++++ Excerpt provided

How can the right to belong be broken?

In many families, there are those who remain ‘unseen’ because of loss or exclusion. This can happen for various reasons – here just some examples:

  • when babies are aborted or stillborn and not mourned or talked about any more

  • when children or young adults die and are not mourned or talked about any more

  • when children are given away for adoption and no longer talked about

  • when adoptive parents do not acknowledge the natural parents of their children

  • when previous partners or important relationships are not acknowledged and honoured between couples

  • when extra-marital relationships are kept secret

  • when the experiences of war are not remembered and the dead not honoured

  • when there are family secrets no one talks about

These “outsiders” can impact the whole family system and each individual in the system. What happens is, that often in descendants of the family (sometimes 2 or 3 generations later) these effects can manifest in the form of all kind of life problems through to mental or physical illness, addictions, depression, childlessness or even suicide. In this context we are speaking of invisible loyalties (e.g. a child’s unconscious loyal statement to a stillborn sibling not to deserve to have a better life than the sibling).

++++++++
++++ Provided data

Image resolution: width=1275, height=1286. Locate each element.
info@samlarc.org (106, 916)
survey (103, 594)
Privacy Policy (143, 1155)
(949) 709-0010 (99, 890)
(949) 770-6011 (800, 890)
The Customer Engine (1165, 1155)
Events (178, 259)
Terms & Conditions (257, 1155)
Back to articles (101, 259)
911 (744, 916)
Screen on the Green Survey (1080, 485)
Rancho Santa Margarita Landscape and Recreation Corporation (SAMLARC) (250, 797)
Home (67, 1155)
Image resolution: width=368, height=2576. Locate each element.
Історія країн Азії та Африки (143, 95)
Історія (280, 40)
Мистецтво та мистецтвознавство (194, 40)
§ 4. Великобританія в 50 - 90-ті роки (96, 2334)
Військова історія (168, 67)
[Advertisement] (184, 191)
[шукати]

++++++++

- Exercise directions:
Please resume the passage on family members left unseen through loss or exclusion, picking up right after its final sentence.

- The response:
Unveiling these forgotten or excluded family members, restoring them to their places, acknowledging what happened and honouring their fate can then again have a positive impact on the descendant and his/her family.


The law of priority

Not only has everyone in the family his/her own place, but everyone must take the place that is appropriate according to his or her rank of belonging.

  • Those who belonged to the system earlier take precedence over those who came later. (e.g. parents take precedence over their children; the first child has precedence over the second; when a new child is born, the previously last in the order of precedence gains priority as soon as the new sibling enters the family system).

  • A newly founded family takes precedence over the family of origin (when a child gets married and forms a new family, eventually, in this new family will take the first place together with the partner)

  • New partnerships take precedence over former ones (even when during a marriage one parent starts another relationship and a child is born from this relationship, the thus newly founded family takes precedence over the earlier one).


Victims and perpetrators


At this point I also want to raise a subject that may be hard to digest.

There is another kind of belonging – the one between victims and perpetrators.

Family constellations show clearly that perpetrators are drawn to their victims just as victims are drawn to their perpetrators. The bond between them is stronger than the bond that holds them within their families of origin. Victims and perpetrators have to be reconciled – their relationship shows the futility of revenge. If we stay in the revenge energy later family members may become entangled.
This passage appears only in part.